ML Workstation Build Plan¶
Planning reference for a future workstation refresh focused on local LLM inference and model training.
Goals¶
- Run 70B parameter LLMs locally with large context for RAG and agentic applications.
- Faster DNN and regression training.
- Keep gaming capability on the same host.
- Preserve self-hosted, local-first operation.
Candidate workstation profile¶
Platform¶
| Component | Selection | Reasoning |
|---|---|---|
| Motherboard | ASUS Pro WS WRX80E-SAGE SE | 7x PCIe x16 slots, high lane count, 10GbE, IPMI support |
| CPU | AMD Threadripper Pro 5955WX (16-core) | Strong single-thread and lane availability |
| RAM | 8x 32GB DDR4 ECC (256GB) | ECC and memory headroom |
| Boot drive | SATA SSD (500GB+) | Simple and reliable OS disk |
| Scratch storage | 2x FireCuda 530 4TB NVMe | High-throughput RAID0 scratch |
| Chassis | Open-air frame or 4U chassis | Better multi-GPU thermals |
GPUs¶
| GPU | Count | Role | VRAM |
|---|---|---|---|
| RTX 4090 | 1 | training, data science, gaming | 24GB |
| RTX 3090 | 2 | inference tensor split | 24GB x 2 |
Storage and network design ideas¶
- Scratch RAID0 for active datasets and checkpoints.

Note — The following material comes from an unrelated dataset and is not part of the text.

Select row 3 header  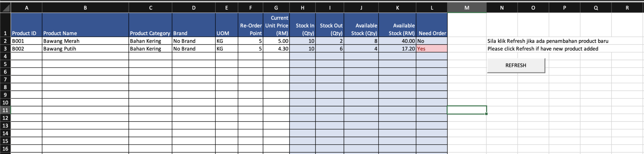[x=5, y=49]
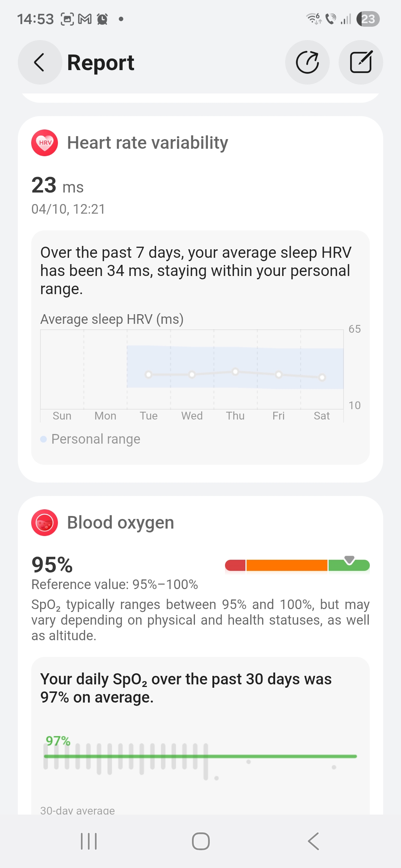Tap the Saturday HRV data point

pyautogui.click(x=322, y=377)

- Separate high-capacity storage server for durable media and model archives.
- 10GbE direct link between workstation and storage node.
Power and resilience¶
- Estimated full draw: ~1,350W.
- Target UPS class: ~3000VA for clean shutdown window.
Cost planning snapshot¶
- Estimated workstation subtotal: ~$6,100 (used-market assumptions).
- Estimated storage-server subtotal: ~$2,300.
- Estimated UPS: ~$500.
- Combined estimate: ~$8,900.
Notes¶
This is a planning document, not an active build runbook. When a build starts, convert selected decisions into concrete implementation docs under the appropriate machine directory.